本文抜粋:
☆ ☆ ☆ ☆ ☆ ☆ ☆

医学教育について15年前に考えていたこと

 今回は、今から15年ほど前、卒後臨床研修必修化直前に日本医療評価機構日本医師会の合同で開催されたシンポジウムでの僕の講演記録です。非常に古いものなのですが、当時医学教育にかなり燃えていた時期でした。
 もう15年前なので、話の内容はそうとう古くなっています。しかし、おそらく当時の卒後研修の変革前夜の熱さをちょっと感じることができると思い、エントリーにすることにしました。
 では、はじまります〜

 

司会 それでは、続きまして、藤沼先生。藤沼先生は、家庭医療学センターのセンター長でございます。新潟大学の医学部を卒業され、大変臨床研修に関心が高くて、家庭医療学にも関係しておられますし、また日本プライマリ・ケア学会等にも関連が深い先生でございます。どうぞ先生、よろしくお願いします。

☆ ☆ ☆ ☆ ☆ ☆ ☆

提供リスト:
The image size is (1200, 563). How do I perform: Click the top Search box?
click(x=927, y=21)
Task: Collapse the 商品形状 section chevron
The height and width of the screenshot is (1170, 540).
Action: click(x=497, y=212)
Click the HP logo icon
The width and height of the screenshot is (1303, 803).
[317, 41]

☆ ☆ ☆ ☆ ☆ ☆ ☆

やること:
医学教育についての本文で、司会は藤沼先生がどこの大学の学部を卒業したと紹介していますか。 このリストは本文とは別の資料です。

解答:
新潟大学の医学部です。